Cleveland Clinic Cancer Advances
Cleveland Clinic Cancer Advances
Prostate Cancer and Genomics
Urologic Oncologist, Zeyad Schwen, MD, joins the Cancer Advances podcast to discuss prostate cancer and genomics. Learn about the latest advancements in genomic testing, its impact on diagnosis and treatment, and how these innovations shape personalized care in oncology. Dr. Schwen shares insights on the practical applications of genomics in prostate cancer, discusses ongoing research, and explores the potential future of cancer diagnostics.
Dale Shepard, MD, PhD: Cancer Advances, a Cleveland Clinic podcast for medical professionals exploring the latest innovative research and clinical advances in the field of oncology. Thank you for joining us for another episode of Cancer Advances. I'm your host, Dr. Dale Shepard, a medical oncologist here at Cleveland Clinic directing the Taussig Early Cancer Therapeutics Program and co-directing the Cleveland Clinic Sarcoma Program. Today, I'm happy to be joined by Dr. Zeyad Schwen, a urologic oncologist here at Cleveland Clinic. He's here today to talk to us about prostate cancer and genomics, so, welcome.
Zeyad Schwen, MD: No, it's great to be back.
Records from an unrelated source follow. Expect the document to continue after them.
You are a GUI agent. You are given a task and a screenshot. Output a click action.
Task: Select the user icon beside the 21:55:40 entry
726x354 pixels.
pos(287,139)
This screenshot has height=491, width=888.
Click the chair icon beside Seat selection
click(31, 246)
It's always great talking about prostate cancer.
Dale Shepard, MD, PhD: And we have had you here before, so there's a previous episode that people can listen into.
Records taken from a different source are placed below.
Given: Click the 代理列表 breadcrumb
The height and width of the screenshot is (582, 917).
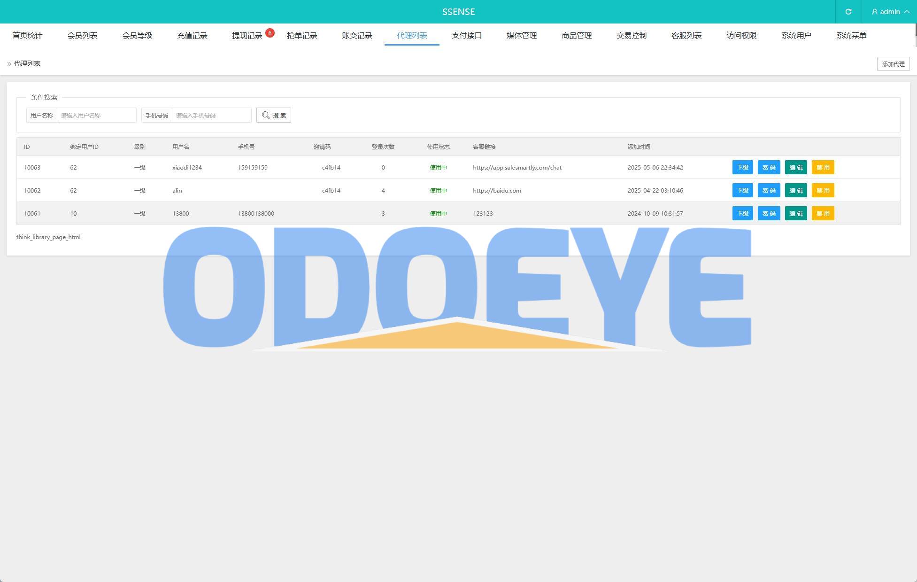Looking at the screenshot, I should (27, 63).
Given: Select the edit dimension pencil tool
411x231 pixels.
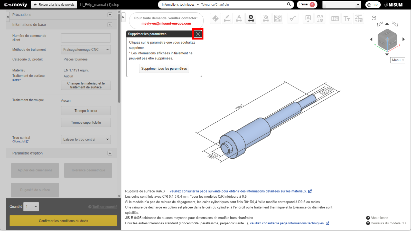Looking at the screenshot, I should pos(227,18).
Zeyad Schwen, MD: Yeah, it's great. I hope patients have a benefit from learning about prostate cancer and some of the nuances in diagnosis.
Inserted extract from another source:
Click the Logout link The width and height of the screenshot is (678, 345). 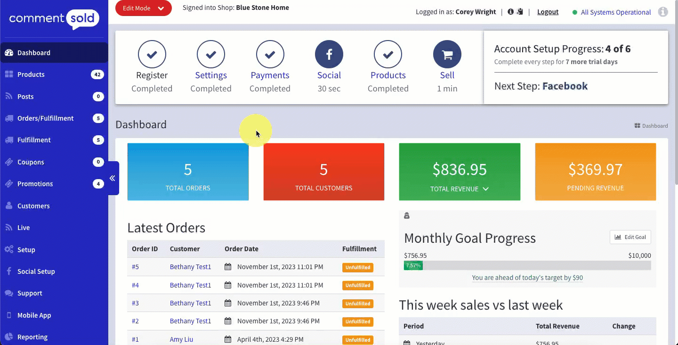click(x=548, y=12)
Dale Shepard, MD, PhD: Excellent. So just as a start, urologic oncology, tell us a little bit about what you really do here at the clinic.
Zeyad Schwen, MD: Yep, that's great. It's fantastic to be here at the Cleveland Clinic because we're amongst so many world leaders in medicine and especially prostate cancer and oncology. I'm on the urology side, so we help diagnose people with prostate cancer and if it's localized, we offer treatments as well as other partners in the Cleveland Clinic and radiation oncology as well as medical oncology. I do surgery for prostate cancer. I do a lot of robotic surgeries as well as focal therapies for prostate cancer. I also help diagnose prostate cancers with biopsies using new novel imaging to help diagnose people who are at risk for having a prostate cancer. And some of the testing that we do is we also send genomic testing, which is taking tissue from the cancer we sampled from a biopsy or after a prostate surgery and send it for additional testing.
Dale Shepard, MD, PhD: And we're going to spend most of our time together talking about that genomic testing, about tissue. But just so everyone, people of a lot of different backgrounds might be listening in, genomics of a tumor versus genetics of a person, what's the difference there and how does that help guide what we're doing?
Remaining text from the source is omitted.